Enterprise Times : What does this mean

As Infor heads towards an IPO it shows the difficult balancing act that Charles Phillips has to deliver. This includes the migration of on-premises customers to cloud-based solutions. It is a challenge other Legacy vendors also face as they migrate to a SaaS base. Infor seems to be doing it well. It is protecting its customer base as it wins new customers that have used alternate vendors’ on-premises solutions.

In the mid-market Infor is both winning and losing deals though. At the moment the reductions seem to be offset by the larger deals that Infor is winning. A key battleground will be in manufacturing where Infor has a long tail of business. Can Infor pick up more customers than it loses over the next year? It is an important question yet to be answered.

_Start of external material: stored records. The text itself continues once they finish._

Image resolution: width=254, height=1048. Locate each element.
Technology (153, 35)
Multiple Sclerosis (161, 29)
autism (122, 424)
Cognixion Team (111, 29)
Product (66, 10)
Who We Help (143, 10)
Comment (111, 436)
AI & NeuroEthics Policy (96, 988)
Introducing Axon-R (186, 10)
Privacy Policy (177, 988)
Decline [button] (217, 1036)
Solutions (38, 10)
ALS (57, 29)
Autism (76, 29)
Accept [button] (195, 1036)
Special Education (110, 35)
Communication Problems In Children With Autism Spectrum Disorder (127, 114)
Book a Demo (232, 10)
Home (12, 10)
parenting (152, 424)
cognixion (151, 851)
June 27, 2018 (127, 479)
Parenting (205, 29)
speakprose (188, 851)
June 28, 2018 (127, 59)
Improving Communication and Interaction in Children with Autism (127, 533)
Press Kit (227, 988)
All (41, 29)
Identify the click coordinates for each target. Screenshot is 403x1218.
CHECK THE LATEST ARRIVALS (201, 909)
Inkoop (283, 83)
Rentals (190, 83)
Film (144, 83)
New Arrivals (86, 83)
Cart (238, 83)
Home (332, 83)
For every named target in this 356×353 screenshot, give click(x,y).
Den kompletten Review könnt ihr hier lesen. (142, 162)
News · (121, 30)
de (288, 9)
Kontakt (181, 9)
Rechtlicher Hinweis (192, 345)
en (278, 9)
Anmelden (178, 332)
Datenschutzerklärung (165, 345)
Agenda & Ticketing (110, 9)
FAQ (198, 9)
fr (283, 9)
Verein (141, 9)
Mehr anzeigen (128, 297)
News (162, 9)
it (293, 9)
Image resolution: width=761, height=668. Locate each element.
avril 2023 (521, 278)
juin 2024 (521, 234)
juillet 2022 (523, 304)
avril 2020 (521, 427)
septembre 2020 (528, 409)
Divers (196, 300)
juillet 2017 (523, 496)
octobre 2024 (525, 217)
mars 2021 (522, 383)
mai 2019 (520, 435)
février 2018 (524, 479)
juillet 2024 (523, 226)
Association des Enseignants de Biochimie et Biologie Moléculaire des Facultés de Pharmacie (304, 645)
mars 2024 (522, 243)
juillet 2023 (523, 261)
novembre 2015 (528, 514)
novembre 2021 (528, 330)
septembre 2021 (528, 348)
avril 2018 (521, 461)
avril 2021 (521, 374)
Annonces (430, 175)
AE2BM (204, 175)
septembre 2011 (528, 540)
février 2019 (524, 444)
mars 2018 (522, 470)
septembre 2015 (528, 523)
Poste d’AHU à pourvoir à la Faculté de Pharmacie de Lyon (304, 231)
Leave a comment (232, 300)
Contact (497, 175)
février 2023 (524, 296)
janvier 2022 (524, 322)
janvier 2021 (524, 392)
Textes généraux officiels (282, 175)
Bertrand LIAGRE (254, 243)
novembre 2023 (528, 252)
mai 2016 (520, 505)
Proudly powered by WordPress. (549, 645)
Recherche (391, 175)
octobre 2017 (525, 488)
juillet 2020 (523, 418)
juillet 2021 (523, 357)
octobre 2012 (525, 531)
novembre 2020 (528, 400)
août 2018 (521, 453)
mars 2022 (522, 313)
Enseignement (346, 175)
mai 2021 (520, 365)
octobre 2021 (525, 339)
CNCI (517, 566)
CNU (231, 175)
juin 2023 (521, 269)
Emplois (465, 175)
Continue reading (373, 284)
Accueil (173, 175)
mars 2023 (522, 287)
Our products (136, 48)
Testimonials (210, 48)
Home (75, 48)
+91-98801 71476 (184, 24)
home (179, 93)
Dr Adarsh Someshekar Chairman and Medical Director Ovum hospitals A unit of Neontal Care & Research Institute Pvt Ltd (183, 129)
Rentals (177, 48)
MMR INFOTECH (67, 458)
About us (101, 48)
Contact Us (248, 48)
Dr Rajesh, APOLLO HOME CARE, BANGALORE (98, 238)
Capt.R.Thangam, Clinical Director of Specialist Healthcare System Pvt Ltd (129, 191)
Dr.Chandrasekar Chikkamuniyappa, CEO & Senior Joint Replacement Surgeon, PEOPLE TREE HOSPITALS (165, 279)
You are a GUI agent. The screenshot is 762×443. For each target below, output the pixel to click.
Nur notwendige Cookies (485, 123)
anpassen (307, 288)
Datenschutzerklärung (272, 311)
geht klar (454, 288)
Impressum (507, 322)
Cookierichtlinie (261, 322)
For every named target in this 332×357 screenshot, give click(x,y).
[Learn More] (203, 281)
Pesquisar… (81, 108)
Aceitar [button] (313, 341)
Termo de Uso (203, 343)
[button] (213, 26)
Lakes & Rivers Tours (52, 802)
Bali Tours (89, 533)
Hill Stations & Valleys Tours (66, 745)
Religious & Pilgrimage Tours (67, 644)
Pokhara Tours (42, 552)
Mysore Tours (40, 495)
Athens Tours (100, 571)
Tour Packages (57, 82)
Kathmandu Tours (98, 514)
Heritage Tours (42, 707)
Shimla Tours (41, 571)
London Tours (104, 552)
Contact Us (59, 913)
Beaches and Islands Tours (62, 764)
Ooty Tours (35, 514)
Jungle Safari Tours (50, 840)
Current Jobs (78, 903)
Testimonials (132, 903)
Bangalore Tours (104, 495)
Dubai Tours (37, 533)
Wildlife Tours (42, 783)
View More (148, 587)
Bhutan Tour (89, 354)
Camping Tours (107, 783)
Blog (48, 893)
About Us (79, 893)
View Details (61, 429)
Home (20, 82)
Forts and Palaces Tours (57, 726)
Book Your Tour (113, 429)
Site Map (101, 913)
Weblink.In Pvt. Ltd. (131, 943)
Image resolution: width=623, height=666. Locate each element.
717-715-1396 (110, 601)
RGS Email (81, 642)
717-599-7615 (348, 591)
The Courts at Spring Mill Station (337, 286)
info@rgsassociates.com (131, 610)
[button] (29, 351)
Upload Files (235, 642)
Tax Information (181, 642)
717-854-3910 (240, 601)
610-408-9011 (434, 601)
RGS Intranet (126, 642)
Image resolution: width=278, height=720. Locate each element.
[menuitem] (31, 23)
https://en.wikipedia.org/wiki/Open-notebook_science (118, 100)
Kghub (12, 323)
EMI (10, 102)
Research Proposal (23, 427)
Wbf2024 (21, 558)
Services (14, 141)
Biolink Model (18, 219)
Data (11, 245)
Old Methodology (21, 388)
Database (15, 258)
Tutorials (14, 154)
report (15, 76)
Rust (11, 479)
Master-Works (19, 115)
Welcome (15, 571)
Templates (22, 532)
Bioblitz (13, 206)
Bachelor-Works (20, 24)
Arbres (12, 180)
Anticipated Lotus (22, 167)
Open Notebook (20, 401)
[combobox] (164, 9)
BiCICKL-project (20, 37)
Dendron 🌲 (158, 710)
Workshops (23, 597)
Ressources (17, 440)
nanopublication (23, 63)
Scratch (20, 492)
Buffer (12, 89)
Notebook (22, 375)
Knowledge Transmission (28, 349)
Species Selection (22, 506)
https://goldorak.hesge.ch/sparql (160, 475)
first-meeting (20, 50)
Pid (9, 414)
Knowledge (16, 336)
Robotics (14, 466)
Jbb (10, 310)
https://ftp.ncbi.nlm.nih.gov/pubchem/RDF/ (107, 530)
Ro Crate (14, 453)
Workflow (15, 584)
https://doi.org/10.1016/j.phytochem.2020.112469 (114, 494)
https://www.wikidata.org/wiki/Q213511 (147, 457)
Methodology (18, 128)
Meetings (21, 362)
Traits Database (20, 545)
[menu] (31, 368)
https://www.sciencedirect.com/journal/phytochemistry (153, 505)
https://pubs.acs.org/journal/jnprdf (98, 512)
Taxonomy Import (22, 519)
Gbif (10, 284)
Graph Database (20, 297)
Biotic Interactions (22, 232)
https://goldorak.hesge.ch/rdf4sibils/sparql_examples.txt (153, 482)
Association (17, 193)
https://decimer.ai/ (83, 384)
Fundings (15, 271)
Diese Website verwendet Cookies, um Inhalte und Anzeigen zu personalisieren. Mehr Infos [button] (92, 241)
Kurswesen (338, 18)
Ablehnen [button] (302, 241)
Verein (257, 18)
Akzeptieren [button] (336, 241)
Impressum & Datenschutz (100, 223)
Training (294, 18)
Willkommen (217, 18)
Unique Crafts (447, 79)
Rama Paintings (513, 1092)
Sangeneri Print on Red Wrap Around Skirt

With the rise in manufacturing companies looking to replace ERP solutions Infor is well placed to take advantage. The Infor CloudSuite products were rewritten to enable customers to adopt them without adding expensive customisation. It is an approach that Phillips believes puts it at an advantage against its traditional rivals.

Overall this was, as Phillips noted, a solid rather than spectacular quarter, unlike the cloud vendors Salesforce and Workday that are still seeing phenomenal growth. While Phillips remains buoyant there is still a way to go. There are still projects to complete, such a Travis Perkins in the UK and a lot more to win.